As you can see, I have quite a few next steps… and I’ve also been approached by a few folk in the success community to chat too.

Introducing the Trailblazer Community Group Salesforce App

As a long time leader of the London Developers’ Trailblazer group, and co-organiser of London’s Calling – the annual Salesforce Community Conference held in London – I’m only two aware of the features and benefits of the Salesforce platform (and ecosystem), and it therefore leaves a bitter taste in my mouth every time I open up a spreadsheet or other non-Salesforce tool to perform some management task for these events.

On speaking to other CGLs (community group leaders) I know that the London Developer group isn’t the only one to use a plethora of spreadsheets to help organise themselves, and I also know that a few folk/groups have built their own solutions on the Salesforce platform too. This bespoke and non-Salesforce tool-set only strengthens the bitter taste, especially when a platform like Salesforce is an obvious choice if you wanted to answer the requirements that are put forward CGLs.

And it’s the bitter taste that’s started me on the drive to create a Salesforce app targeted at helping community group leaders and community conference organisers alike in running their events.

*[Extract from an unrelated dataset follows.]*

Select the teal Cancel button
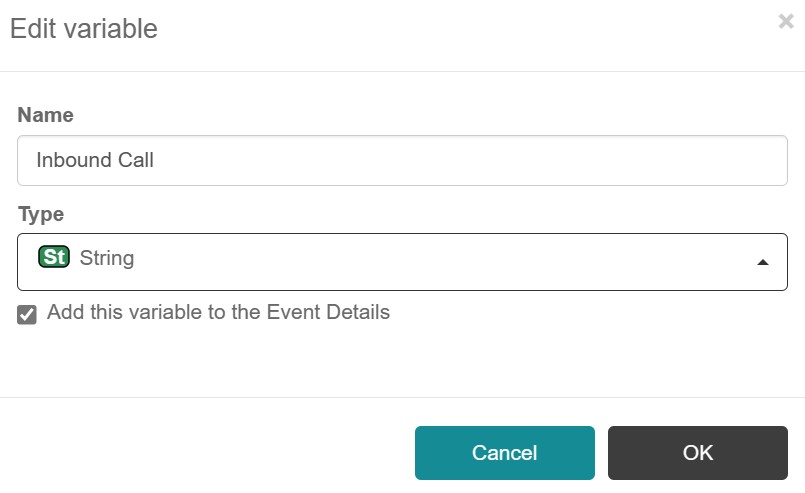pyautogui.click(x=504, y=453)
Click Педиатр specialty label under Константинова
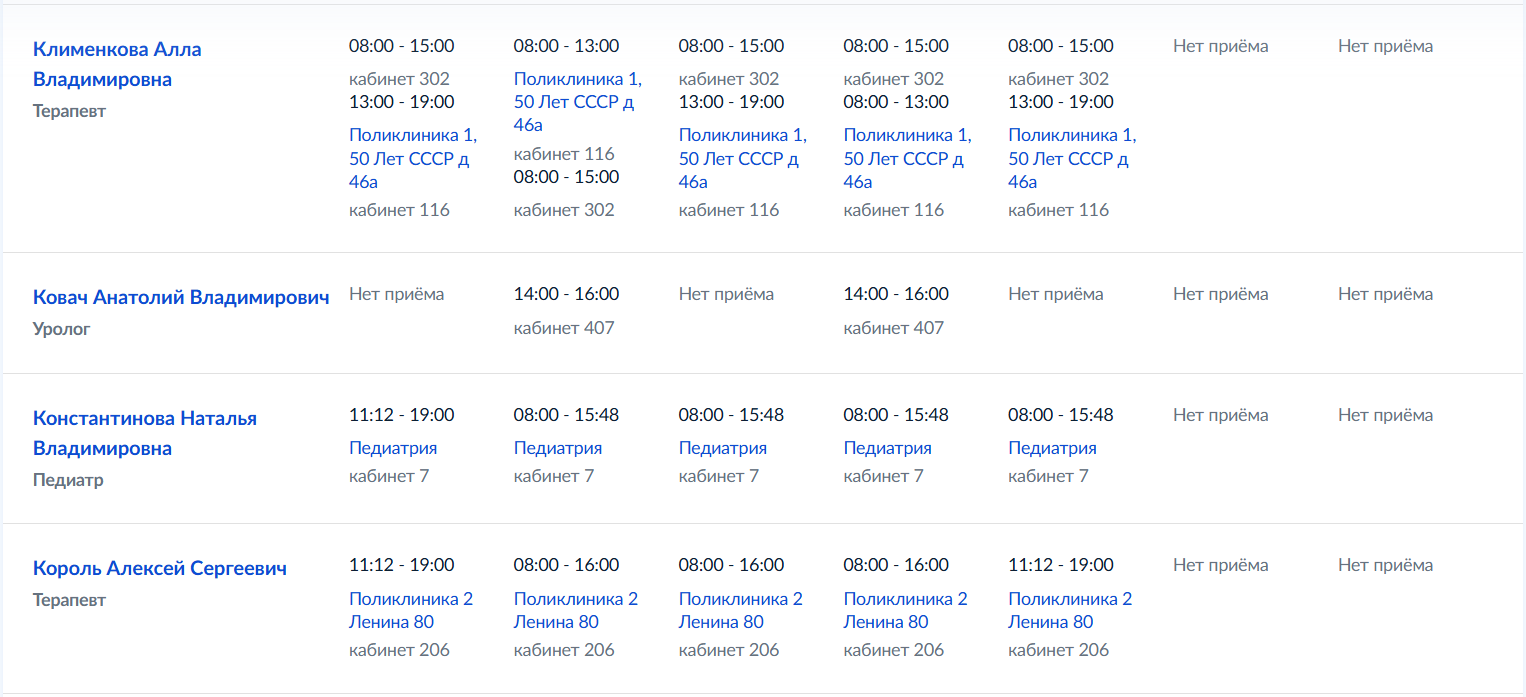This screenshot has width=1526, height=697. [x=68, y=480]
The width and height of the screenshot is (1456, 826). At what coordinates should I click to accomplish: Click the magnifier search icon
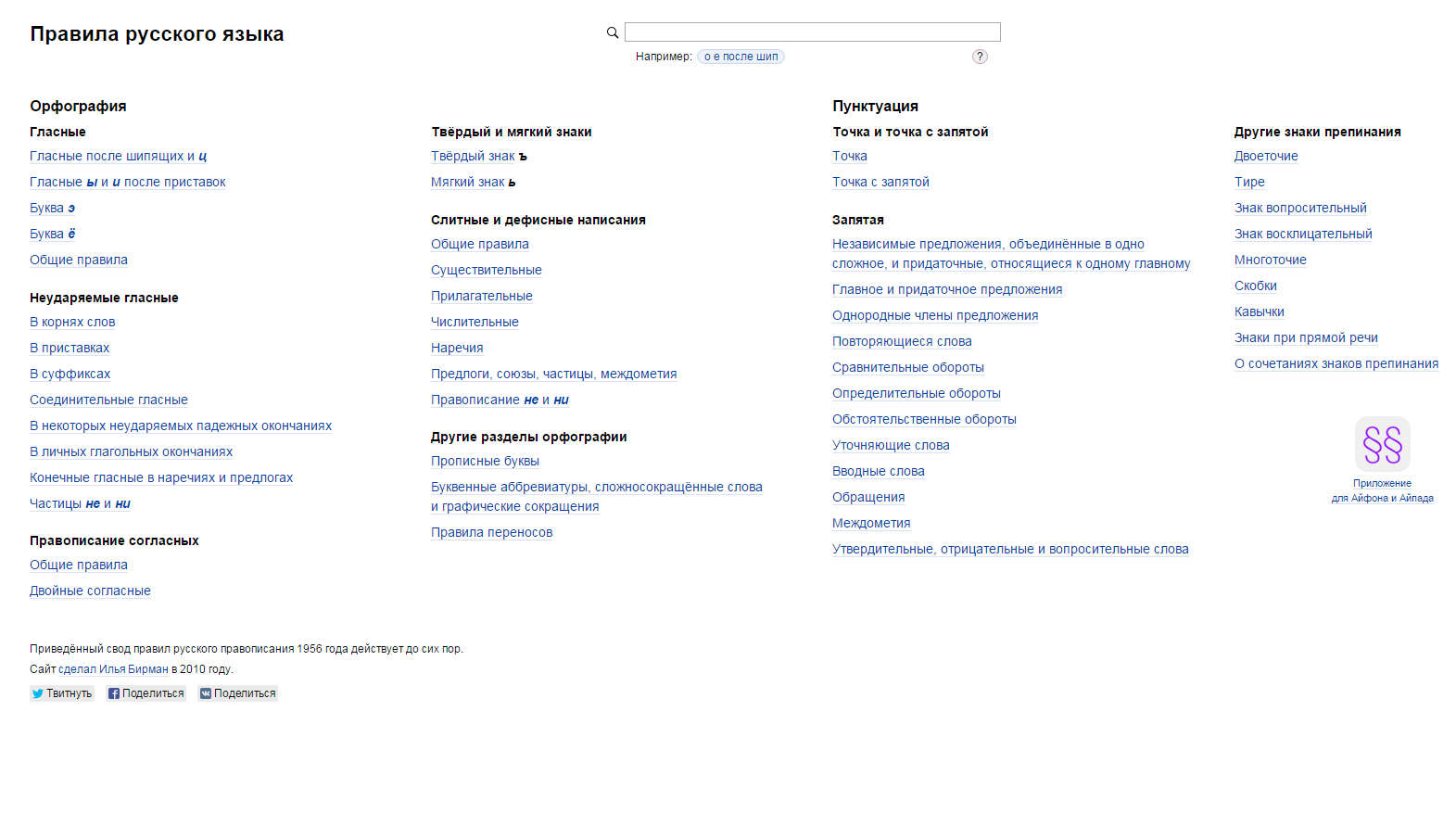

I’m really looking forward to getting rid of this bitter taste, hopefully by drinking our own champagne

Tell me more

The vision I have for the app is based upon a few fundamental principles, which I hope promote and facilitate an inclusive and valuable project;

  1. Fully Open – Not just in terms of the finished project (code + declarative) but also in terms of how the project moves forward with regards to decision making, features, discussions etc
  2. Embrace the Platform – The project shall look to highlight the OOTB features and functions of the Salesforce platform (and keep up with it, as much as possible)
  3. Ease of Consumption – Distributed via a managed package(s) so as to reduce barriers of installation and support a known upgrade mechanism along with adhering to a strict backwards compatibility methodology
  4. Best Practices – This means testing all the things and following industry and platform specific best practices.

Where’s the project currently at?

Two answers to this… firstly the project has a github repo and the current thinking is that this can be used to also house documentation, issues etc, and maybe even use github’s discussion feature too.

Secondly, in terms of where the project is regards design/development, the answer is very young. As part of the desire to make this a community project I haven’t really started working on it until I get this post out, and get input from the wider community. As you can see there is a brief requirements listing on the git repo that comes from just my own thoughts, and I welcome github issues or PRs to add/edit this. I’m also wondering about creating a quip doc for this, to reduce any friction for folk who aren’t so familiar with github.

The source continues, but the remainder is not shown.